You can find your own Long Lost Family - Dr Gary Clapton

We in Birthlink always experience a surge in interest during each series of Long Lost Family, the tenth of which began in January.
Long Lost Family, presented by Davina McCall and Nicky Campbell, is a must-watch, says Dr Gary ClaptonLong Lost Family, presented by Davina McCall and Nicky Campbell, is a must-watch, says Dr Gary Clapton
Long Lost Family, presented by Davina McCall and Nicky Campbell, is a must-watch, says Dr Gary Clapton

Presented by Davina McCall and Nicky Campbell, each series has seven episodes in which family members are helped to find ‘lost’ relatives. Though not all are separated from each other because of adoption, there’s invariably at least one such case in each episode. The reasons for each family's estrangement are explored, the detective work is tracked and we witness the complex and emotional process of finding each lost relative before they are reunited. The background to each case, the social context, and reasons why these estrangements occurred are sketched out. A single teenage mum who felt unable to keep her baby, the father who left, the twin sisters separated at birth and placed in different foster homes.

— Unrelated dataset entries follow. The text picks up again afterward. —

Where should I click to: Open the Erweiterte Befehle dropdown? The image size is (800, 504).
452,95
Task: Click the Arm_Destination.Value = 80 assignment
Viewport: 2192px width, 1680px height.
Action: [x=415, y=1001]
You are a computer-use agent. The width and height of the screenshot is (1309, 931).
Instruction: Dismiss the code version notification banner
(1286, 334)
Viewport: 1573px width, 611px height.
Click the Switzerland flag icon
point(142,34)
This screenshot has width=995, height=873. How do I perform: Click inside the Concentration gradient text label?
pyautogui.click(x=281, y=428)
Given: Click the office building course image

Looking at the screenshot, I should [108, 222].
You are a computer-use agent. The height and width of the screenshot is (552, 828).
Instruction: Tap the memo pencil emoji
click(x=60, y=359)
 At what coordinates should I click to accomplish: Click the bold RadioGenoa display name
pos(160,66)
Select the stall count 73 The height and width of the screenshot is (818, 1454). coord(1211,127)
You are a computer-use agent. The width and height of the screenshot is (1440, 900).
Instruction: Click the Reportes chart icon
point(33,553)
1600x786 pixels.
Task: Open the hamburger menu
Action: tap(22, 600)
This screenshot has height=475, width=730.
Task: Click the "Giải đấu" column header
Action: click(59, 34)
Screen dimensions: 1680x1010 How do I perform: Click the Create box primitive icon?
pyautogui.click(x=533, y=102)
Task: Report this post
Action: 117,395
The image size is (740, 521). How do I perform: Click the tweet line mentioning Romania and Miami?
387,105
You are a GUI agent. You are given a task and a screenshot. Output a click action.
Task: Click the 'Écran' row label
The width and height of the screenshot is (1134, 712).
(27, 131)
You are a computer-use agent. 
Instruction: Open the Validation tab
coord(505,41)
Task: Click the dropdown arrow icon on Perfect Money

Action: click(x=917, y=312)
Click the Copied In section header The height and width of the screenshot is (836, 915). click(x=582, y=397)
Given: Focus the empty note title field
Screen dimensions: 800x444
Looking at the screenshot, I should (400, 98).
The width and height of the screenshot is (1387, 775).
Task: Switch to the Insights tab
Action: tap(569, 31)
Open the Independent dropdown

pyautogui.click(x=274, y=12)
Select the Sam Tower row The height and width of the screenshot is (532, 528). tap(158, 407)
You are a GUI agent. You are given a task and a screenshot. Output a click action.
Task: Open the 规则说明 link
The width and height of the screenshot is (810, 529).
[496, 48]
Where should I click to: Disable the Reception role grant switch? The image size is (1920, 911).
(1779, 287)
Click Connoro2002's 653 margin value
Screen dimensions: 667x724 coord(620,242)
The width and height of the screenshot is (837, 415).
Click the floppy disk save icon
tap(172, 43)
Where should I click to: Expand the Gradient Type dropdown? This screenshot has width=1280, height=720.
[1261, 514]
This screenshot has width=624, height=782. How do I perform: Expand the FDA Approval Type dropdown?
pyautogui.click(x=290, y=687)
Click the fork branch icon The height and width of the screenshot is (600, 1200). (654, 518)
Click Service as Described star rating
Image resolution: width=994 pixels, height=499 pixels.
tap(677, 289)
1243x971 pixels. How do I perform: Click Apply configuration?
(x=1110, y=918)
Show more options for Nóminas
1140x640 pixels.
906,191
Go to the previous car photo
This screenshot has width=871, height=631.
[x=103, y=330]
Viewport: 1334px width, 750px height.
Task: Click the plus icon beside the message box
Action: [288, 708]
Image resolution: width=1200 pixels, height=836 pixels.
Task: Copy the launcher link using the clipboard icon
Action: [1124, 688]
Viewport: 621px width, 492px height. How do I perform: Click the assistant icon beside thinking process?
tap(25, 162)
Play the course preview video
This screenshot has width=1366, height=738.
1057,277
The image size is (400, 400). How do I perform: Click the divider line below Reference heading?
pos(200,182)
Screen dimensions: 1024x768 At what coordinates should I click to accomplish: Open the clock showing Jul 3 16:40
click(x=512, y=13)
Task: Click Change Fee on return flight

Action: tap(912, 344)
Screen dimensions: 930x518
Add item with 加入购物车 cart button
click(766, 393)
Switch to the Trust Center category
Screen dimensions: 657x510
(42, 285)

Each relative is guided and supported through the process of tracing, very much as we do at Birthlink.

The first episode of the new series helped Pauline find the daughter she was forced to give up fifty years ago when she was 15. In an account that is familiar to us, Pauline was expelled from school, sent away for the birth and told by her father that she wouldn’t be bringing her baby home. Pauline’s baby (who she named Louise but was adopted as Carol) grew up only two miles away and for three years before the programme became involved, had been following Pauline on Pauline’s Facebook page. Too frightened of being rejected, Carol never did anything else to contact her birth mother, though in a very moving moment, Carol showed that she had Pauline’s photo as the home page on her phone.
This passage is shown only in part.